Books on Vermeer and Alcohol

Robert Tanitch reviews two books

Vermeer in Detail by George Schwartz (Ludion £34-95)

Girl with a Pearl Earring, The Kitchen Maid, View of Houses in Delft, Mistress and Maid, The Lacemaker, Allegory of the Art of Painting. And more.

I think it would be impossible to love someone who did not love the Dutch painter (1632-1675).

Vermeer, flawless in composition and handling of light, is there for all to see. Schwartz gets really close. The subtle, sensual and understated domestic scenes, interior and exterior, have a powerful reality. The detail is amazing

The portraits are dominated by young women with water pitchers, wine glasses, virginals, lutes and harpsichords and lovers. There are so many love letters. Everyone is dressed according to her station, mistress, maid, and servant. These young women with their ear rings, head scarves, shawls, lace, awake, working, asleep, laughing, mysterious, charming, seductive, flirtations, are always available. Interrupted they turn to look over their shoulders and catch us looking at them.

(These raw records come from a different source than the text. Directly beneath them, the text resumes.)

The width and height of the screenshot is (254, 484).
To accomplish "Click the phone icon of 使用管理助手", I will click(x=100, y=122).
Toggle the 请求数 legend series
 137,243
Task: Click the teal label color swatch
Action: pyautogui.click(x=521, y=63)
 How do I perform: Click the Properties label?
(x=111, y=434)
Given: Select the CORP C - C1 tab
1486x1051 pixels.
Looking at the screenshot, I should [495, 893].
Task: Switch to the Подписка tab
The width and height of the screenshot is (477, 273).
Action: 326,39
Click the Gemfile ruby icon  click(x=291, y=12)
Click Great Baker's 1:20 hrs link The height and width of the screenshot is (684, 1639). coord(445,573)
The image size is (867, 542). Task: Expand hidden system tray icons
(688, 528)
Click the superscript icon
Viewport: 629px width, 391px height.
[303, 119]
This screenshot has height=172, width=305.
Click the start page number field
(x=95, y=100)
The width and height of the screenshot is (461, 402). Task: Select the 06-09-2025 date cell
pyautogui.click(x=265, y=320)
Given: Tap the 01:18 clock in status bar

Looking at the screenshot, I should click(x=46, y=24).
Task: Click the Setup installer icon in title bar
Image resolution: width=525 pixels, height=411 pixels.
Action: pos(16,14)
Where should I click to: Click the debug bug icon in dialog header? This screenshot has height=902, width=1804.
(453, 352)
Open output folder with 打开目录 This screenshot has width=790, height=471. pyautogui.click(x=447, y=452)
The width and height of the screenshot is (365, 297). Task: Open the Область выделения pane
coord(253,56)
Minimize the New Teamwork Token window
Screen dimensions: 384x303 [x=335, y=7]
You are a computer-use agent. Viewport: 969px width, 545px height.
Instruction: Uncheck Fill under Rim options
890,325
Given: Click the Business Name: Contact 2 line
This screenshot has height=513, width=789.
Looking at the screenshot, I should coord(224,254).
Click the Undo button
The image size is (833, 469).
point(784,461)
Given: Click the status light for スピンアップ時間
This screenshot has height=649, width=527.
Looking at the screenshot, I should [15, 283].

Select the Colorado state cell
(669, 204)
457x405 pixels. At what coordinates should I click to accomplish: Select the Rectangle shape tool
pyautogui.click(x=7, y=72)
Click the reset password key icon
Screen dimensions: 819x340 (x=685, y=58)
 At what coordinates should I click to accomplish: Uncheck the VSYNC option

The portraits have serenity, harmony and psychological depth. The volume is going to give a lot of pleasure.

Alcohol (Fuel £19.95)

More than any other people in the world the Russians are devoted to drinking. These Russian posters are from 1960 to the 1980s and focus in particular on Mikhail Gorbachev’s Campaign to sober up the nation.

The posters, crude, direct, bold and simplistic in their statements, are aimed at the coarsened, uneducated, work-shy working classes whose absenteeism and shoddy workmanship have played havoc with the economy – the government’s chief concern.

The message is repeated again and again: Alcohol is the enemy of production… Alcohol is evil… Drunkenness is criminal… Drunkenness won’t be tolerated.

The caricatures seem to depict a proletariat from another and earlier era.

The campaign failed. The public turned to other spirit substances, such as cologne, chemicals and pharmacy. The campaign was a key factor in the 1987 economic crisis.

This is a book to look at and read; and preferably with a bottle of Vodka by your side.